Open Access Open Access  Restricted Access Subscription Access

System Learning Method Using Spam Filter

C.A. Kannadasan, R. Jayakumar

Abstract


System learning method can figure out how to perform essential tasks by generalizing from examples. This is often feasible and more effective where human programming is not. As large data becomes available, more ambitious problems can be tackled. As a result, System learning method is broadly used in computer science and other fields. However, developing successful System learning method using spam filter applications requires a substantial amount of “black art” that is hard to find in textbooks.

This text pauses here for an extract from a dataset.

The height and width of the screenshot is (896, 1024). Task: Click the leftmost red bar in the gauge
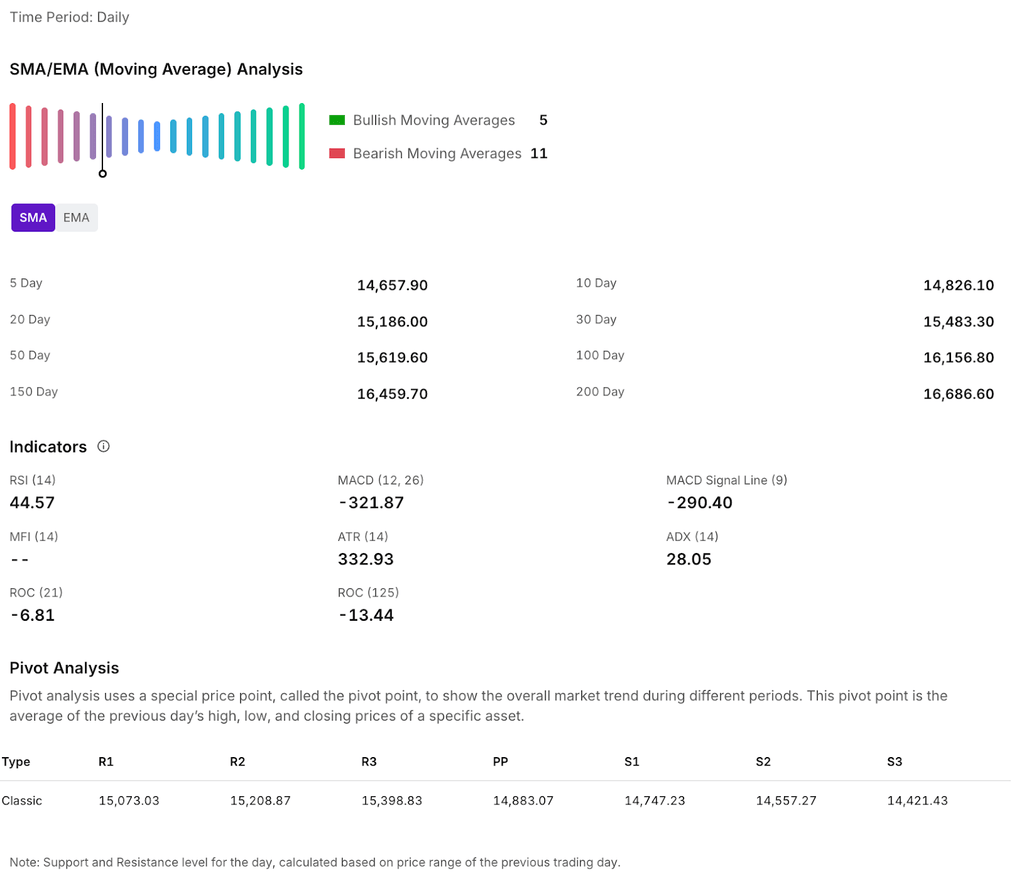click(x=13, y=136)
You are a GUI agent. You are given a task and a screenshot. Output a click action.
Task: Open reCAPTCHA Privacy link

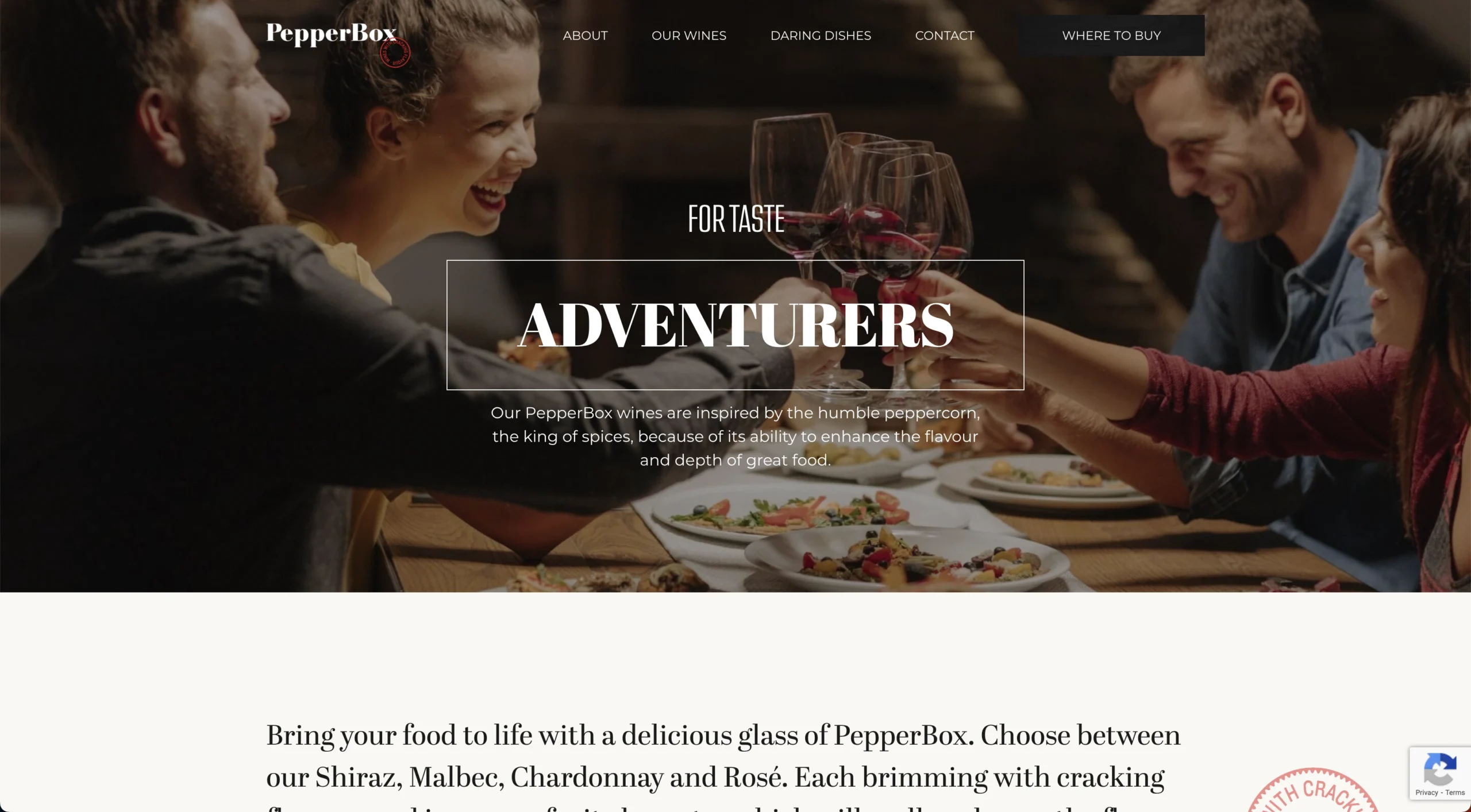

This article summarizes twelve key lessons that System learning method researchers and practitioners have learned. These include pitfalls to avoid using spam filter, important issues to focus on, and answers to common questions.

Cite this Article
C.A. Kannadasan, R. Jayakumar. System Learning Method Using Spam Filter. Journal of Advances in Shell Programming. 2016; 3(1): 19–27p.


Keywords


Boolean vector, objective function, scoring function

Full Text:

PDF

References


Bauer E, Kohavi R. An empirical comparison of voting classification algorithms: Bagging, boosting and variants. System Learning. 1999; 36: 105–142p.

Bengio Y. Learning deep architectures for AI. Foundations and Trends in System Learning. 2009;2: 1–127p.

Benjamini Y, Hochberg Y. Controlling the false discovery rate: A practical and powerful approach to multiple testing. Journal of the Royal Statistical Society, Series B. 1995; 57: 289–300p.

Bernardo JM, Smith AFM. Bayesian Theory. Wiley, New York, NY. 1994.

Blumer A, Ehrenfeucht A, Haussler D, Warmuth MK. Occam’s razor. Information Processing Letters. 1987; 24: 377–380p.

Cohen WW. Grammatically biased learning: Learning logic programs using an explicit antecedent description language. Artificial Intelligence. 1994;68: 303–366p.

Domingos P. The role of Occam’s razor in knowledge discovery. Data Mining and Knowledge Discovery. 1999; 3: 409–425p.

Domingos P. Bayesian averaging of classifiers and the overfitting problem. Proceedings of the Seventeenth International Conference on Machine Learning. 2000: 223–230p.

Domingos P. A unified bias-variance decomposition and its applications. Proceedings of the Seventeenth International Conference on Machine Learning. 2000: 231–238p.

Domingos P Pazzani M. On the optimality of the simple Bayesian classifier under zero-one loss. Machine Learning. 1997; 29: 103–130p.

Hulten G, Domingos P. Mining complex models from arbitrarily large databases in constant time. Proceedings of the Eighth ACM SIGKDD International Conference on Knowledge Discovery and Data Mining. 2002: 525–531p.

Kibler D Langley P. Machine learning as an experimental science. Proceedings of

the Third European Working Session on Learning, London, UK, Pitman. 1988.

Klockars AJ, Sax G. Multiple Comparisons. Sage, Beverly Hills, CA. 1986.


Refbacks

  • There are currently no refbacks.